Esker Foundation is pleased to present Synthetic Seasons in conjunction with Mia Feuer’s project Mesh at Locust Projects, Miami. www.locustprojects.org/exhibitions
Born in Winnipeg, Mia Feuer received a BFA from the University of Manitoba in 2004 and an MFA in 2009 from the Department of Sculpture + Extended Media at Virginia Commonwealth University, Richmond. The artist currently lives and works in Oakland where she is an Assistant Professor of Sculpture at California College of the Arts.
Feuer has received numerous travel, research, production, and creation grants from the Manitoba Arts Council, the Canada Council for the Arts, and the Lila Acheson Wallace – Reader’s Digest Wallace Foundation. In 2007, with the support of the Winnipeg Arts Council, she traveled to Palestine to facilitate research and workshops in the West Bank with Palestinian children. Feuer has received several fellowships including: Vermont Studio Center, Seven Below Arts Initiative, the Mid Atlantic Arts Foundation, the Millay Colony for the Arts, The Macdowell Colony, and the Bemis Center for Contemporary Art and Sculpture Space. Other achievements include the D.C. Commission for the Arts & Humanities Fellowship (2011), the Trawick Prize (2011), and the Joseph S. Stauffer Prize from the Canada Council for the Arts (2012).
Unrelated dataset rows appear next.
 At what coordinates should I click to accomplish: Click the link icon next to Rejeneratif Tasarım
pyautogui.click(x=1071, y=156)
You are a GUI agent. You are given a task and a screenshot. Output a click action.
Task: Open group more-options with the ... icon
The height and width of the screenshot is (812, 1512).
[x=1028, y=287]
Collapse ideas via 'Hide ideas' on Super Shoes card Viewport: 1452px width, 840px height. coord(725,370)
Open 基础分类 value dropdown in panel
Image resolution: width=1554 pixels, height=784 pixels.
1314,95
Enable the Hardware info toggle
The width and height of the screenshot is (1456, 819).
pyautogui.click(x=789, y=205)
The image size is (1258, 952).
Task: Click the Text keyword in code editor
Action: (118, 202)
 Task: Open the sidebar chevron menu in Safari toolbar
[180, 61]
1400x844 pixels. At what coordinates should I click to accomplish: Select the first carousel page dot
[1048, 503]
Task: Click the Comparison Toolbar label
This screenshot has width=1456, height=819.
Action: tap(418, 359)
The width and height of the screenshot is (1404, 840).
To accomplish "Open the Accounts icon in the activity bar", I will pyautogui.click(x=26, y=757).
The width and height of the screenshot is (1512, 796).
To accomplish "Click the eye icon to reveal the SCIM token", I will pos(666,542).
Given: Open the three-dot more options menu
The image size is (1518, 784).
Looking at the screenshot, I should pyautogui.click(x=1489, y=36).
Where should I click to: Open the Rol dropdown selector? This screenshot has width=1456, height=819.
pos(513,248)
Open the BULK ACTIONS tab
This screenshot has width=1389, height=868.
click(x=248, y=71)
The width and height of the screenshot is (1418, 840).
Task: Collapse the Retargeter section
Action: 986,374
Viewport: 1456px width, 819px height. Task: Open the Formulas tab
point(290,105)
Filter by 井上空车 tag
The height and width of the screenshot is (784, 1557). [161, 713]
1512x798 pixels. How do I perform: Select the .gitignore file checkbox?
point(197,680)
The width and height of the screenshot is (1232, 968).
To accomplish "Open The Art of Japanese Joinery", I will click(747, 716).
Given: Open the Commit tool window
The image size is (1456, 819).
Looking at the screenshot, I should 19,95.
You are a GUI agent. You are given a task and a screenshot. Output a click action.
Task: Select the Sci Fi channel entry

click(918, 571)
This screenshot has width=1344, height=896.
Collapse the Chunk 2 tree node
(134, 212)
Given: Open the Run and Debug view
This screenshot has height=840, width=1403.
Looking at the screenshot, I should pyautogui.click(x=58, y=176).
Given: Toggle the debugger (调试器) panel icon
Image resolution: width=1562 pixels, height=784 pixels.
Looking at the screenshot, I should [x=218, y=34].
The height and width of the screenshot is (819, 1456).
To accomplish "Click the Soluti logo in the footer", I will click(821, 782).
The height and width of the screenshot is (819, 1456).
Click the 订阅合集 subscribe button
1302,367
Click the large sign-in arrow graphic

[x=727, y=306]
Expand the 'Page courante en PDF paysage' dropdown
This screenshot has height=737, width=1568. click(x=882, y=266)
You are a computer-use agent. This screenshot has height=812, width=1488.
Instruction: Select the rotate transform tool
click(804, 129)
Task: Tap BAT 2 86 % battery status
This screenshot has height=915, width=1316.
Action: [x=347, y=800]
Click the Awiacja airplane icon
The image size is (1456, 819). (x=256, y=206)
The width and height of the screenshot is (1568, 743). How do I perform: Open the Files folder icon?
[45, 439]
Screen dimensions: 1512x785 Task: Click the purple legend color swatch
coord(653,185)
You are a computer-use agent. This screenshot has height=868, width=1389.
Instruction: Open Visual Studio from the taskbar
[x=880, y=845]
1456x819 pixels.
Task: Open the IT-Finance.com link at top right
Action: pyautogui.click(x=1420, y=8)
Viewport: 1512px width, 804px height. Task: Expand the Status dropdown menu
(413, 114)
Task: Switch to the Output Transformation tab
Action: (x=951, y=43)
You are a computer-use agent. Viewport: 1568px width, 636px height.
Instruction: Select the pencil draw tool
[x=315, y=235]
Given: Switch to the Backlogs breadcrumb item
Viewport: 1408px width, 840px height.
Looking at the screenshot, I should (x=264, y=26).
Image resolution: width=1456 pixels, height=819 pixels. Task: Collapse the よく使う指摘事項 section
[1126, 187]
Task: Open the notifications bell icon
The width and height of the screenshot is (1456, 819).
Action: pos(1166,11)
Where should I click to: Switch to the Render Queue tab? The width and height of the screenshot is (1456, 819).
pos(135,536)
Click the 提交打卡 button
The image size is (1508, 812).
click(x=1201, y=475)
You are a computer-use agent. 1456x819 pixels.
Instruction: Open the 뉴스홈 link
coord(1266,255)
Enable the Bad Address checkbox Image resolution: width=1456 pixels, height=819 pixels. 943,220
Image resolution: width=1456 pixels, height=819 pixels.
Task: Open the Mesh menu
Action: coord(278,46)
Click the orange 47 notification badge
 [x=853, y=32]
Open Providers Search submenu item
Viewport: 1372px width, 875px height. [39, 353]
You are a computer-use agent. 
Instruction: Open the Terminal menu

In 2011 she conducted research in Egypt during the Revolution, and in 2012 and 2013 gained unprecedented access to the Alberta Tar Sands. She has participated in an Arts and Science expedition to the Arctic with The Arctic Circle (2013) and as a visiting artist at The Banff Centre during the Re:Making residency lead by Peter von Tiesenhausen (2014). Solo exhibitions have been held at: FLUXspace, Philadelphia; Transformer, Washington; Arlington Arts Center; The Firehouse Gallery, Burlington; Atlanta Contemporary Art Center; CONNERSMITH., Washington; Goodyear Gallery, Dickinson College, Carlisle; RAW: Gallery of Architecture & Design, Winnipeg; Corcoran Gallery of Art, Washington; and duPont Gallery at the University of Mary Washington Galleries, Fredericksburg.
In 2014 Feuer curated the Flooded Lecture Series, which took place on boats in the Anacostia River in Washington. Recently, she has been conducting research in the devastated bayous of the Gulf Coast and is currently developing several projects with the federally unrecognized Indigenous Pointe-au-Chien and Isle de Jean Charles communities. Upcoming residencies include the Va Space Residency in Isfahan, Iran (June 2015) and the Gullkistan residency in Laugarvatn, Iceland (January 2016).